As The Proposal proved, Fletcher isn’t completely unable to direct a girly comedy. It’s her wheelhouse, for better or for worse. With that said though, Hot Pursuit seems to be out of her element. Fletcher seems to try and get around the faulty script by encouraging Witherspoon and Vergara to over-act, which just makes the movie annoying on top of being unfunny. She also proves that she has no idea how to direct an action scene, the small handful of which are all completely lacking in intensity and real thrills, shot with complete indifference. This is likely why the movie barely has any of them. Yeah, doesn’t that sound great? A buddy cop comedy with almost no action scenes? Hot Pursuit doesn’t even have a climactic action scene! What the hell?!
Again, Fletcher is… Fine, at directing girly flicks, but Hot Pursuit seems like one of those movies that initially set out to try and equally appeal to both male and female viewers. It doesn’t succeed at all with the former, and it doesn’t even truly succeed with most of the latter either. Fletcher then tries to direct Hot Pursuit as a girls’ night out flick, but even that doesn’t really seem to turn out well. A movie called Hot Pursuit really shouldn’t be this dull, whenever Witherspoon and Vergara aren’t aggressively annoying you with their overdone dialogue anyway.

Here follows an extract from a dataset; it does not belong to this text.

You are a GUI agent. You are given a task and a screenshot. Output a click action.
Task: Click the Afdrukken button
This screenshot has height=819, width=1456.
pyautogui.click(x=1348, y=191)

Hot Pursuit is about what you would expect from a thankless May chick flick. It’s lazy, it’s not funny, it’s not charming, and it’s just overall not good. It’s a movie that even Warner Bros. doesn’t seem to think is good, trying to make back at least some of the modest budget by stashing it in the lone free weekend after the behemoth release of Avengers: Age of Ultron that other movies rightfully distanced themselves from, before they can distract their audiences and shareholders with Mad Max: Fury Road the following weekend. Even Pitch Perfect 2 will be dropping from Universal at the same time, a girly flick that’s enjoyed plenty of positive pre-release reception already. Thus, Hot Pursuit is left with no leg to stand on, and no reason to exist.
It’s a shame, because Reese Witherspoon and Sofia Vergara are two very talented actresses, and Witherspoon is even a pretty solid producer! There’s absolutely no reason for them to slum it with a crappy movie like Hot Pursuit. Maybe Witherspoon wanted to relax and have a bit of fun after Wild, and maybe Vergara just wanted a break from Modern Family, but even then, it’s tough to discern exactly why either actress thought that a movie like Hot Pursuit was a good idea. Something tells me it won’t be put on either of their resumes.
If you’re really undemanding and just want a good time with the girls, maybe you might get some enjoyment out of Hot Pursuit, but for just about everyone, this movie is a hard pass. Even if you want a girls’ night, so long as it’s not somehow urgent to the point of needing to be before the 15th of May, just wait a weekend, and you’ll have Pitch Perfect 2, which already looks to be a far superior, far funnier and far more likeable girly movie!
Despite its title, Hot Pursuit is a cold, disappointing stroll through lazy, predictable buddy cop cliches. Like its lead actresses, you can definitely do a lot better.